Dalla ristretta casta di notabilotti che se la spassano a fare i finti 'radical chic’ del week-end in montagna, pseudo ambientalisti che hanno da circa cinquant'anni monopolizzato le più importanti sigle associative 'naturaliste', tra cui quelli che hanno fatto carrierismo bieco nei parchi nazionali, vere e proprie greppie del clientelismo ecologista-sinistrista calabrese, mai nessun vero e proprio progetto, confronto, campagna di difesa, impegno politico regionale a favore di un patrimonio forestale tanto grande e con urgentissimo bisogno di gestione.

L’uso del Recovery Plan dovrebbe andare prima di tutto in direzione dell’accorpamento in una sola istituzione di scopo degli attuali carrozzoni clientelari finto ambientalisti, su cui si continua a giocare lo scambio famigerato di un certo ceto politico di sinistra che ha impedito in ogni modo presenza e affermazione delle forze verdi, superando la dispendioso ed errata trièartizione dei parchi, come pure la netta distinzione, dunque, senza, alcun vincolo di controllo, tra sfruttamento economico e tutela della foresta.

Un buon programma di nuovo regionalismo, insieme alla Sanità, dovrà dare impulso a una seria opera di riforma della risorsa forestale calabrese.

Non più da considerare un settore dell'economia del sottosviluppo ma l’architrave della riconversione climatica della Calabria, non già un mero segmento del mercato del lavoro, ma una vera e propria ricchezza collettiva, un bene comune transregionale, mediterraneo, transnazionale.

Dicono che c’è poco da fare in questa terra.
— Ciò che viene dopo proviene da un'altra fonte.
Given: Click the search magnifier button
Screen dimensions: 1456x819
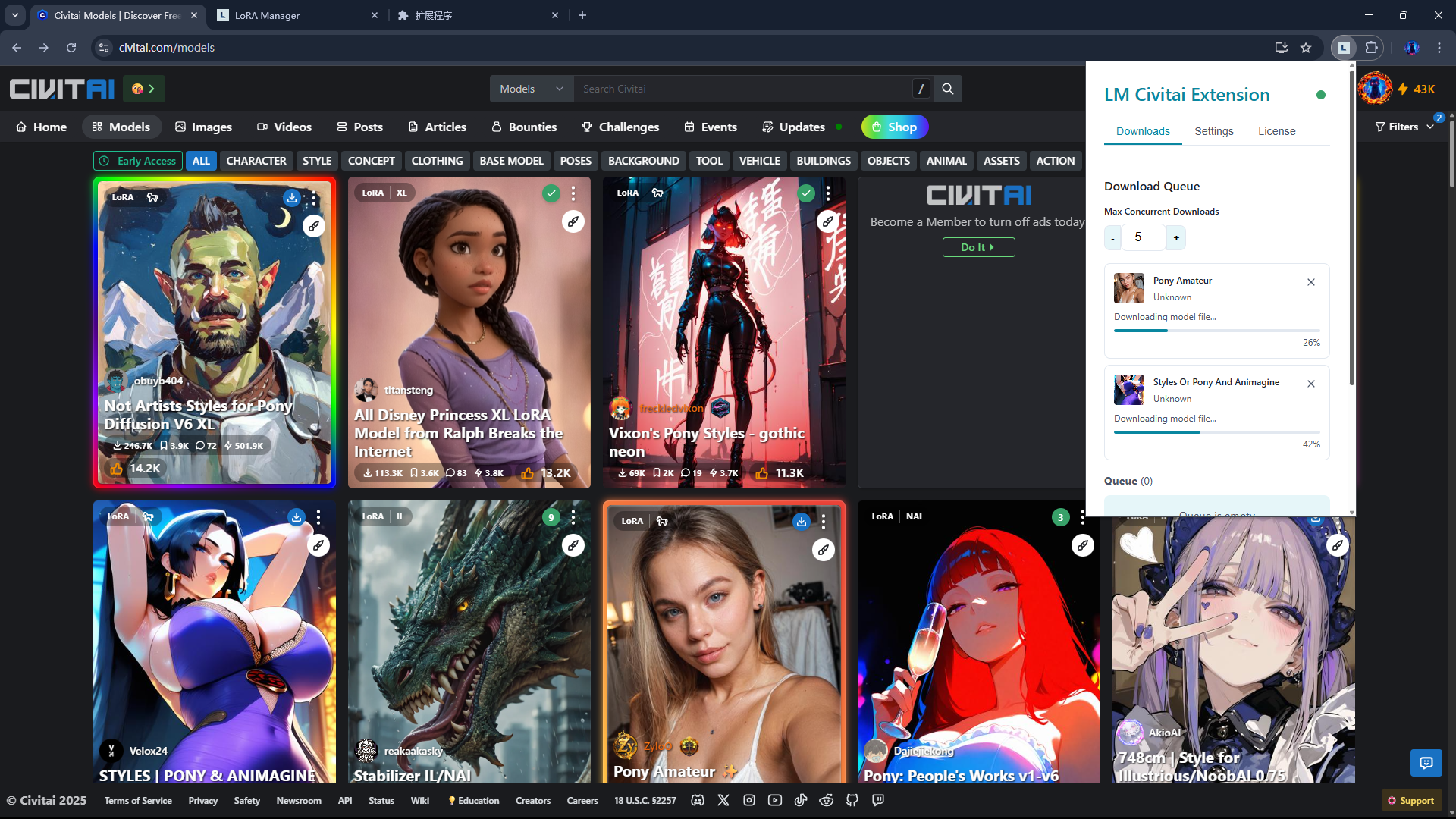Looking at the screenshot, I should point(948,89).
Boh... Si cominci, invece, a rompere le vecchie logiche dei padroni del bosco, a liberare le energie positive ed ecologiche dell’antropocene boschivo.

Oltre alle fondazioni private, quelle dei bilanci fai da te, pronte come gli inglesi della Brexit a sparticchiarsi qualche lussuoso investimento patinato e immobiliare, ci sono anche i fondi pubblici europei da destinare al riordino e al rilancio facendo buon uso delle trascorse esperienze.
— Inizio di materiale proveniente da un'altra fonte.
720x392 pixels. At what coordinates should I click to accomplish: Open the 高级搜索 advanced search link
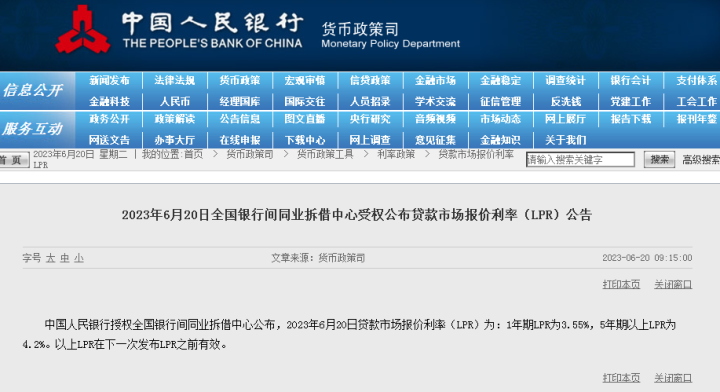pyautogui.click(x=701, y=160)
Va individuato un unico strumento di governo e gestione per tutti i boschi del territorio, un unico parco regionale che programma, progetta e realizza, mettendo a freno i monopoli, le avidità e le ingordigie antiche e moderne dei veri sfruttatori del bosco, della 'ndrangheta collusa con marchi d'impresa prestigiosi.

Togliamo le nostre foreste dalle mani colonialistiche degli oligopoli privati ed ex statali e dal parassitismo di scambio di certe ben note associazioni ambientaliste storiche.

Ridiamo ai calabresi la propria riccchezza, quella che è fatta di sale, terra, origano e zafferano, che cresce vispo e prezioso sulle più sconosciute vette della Sila.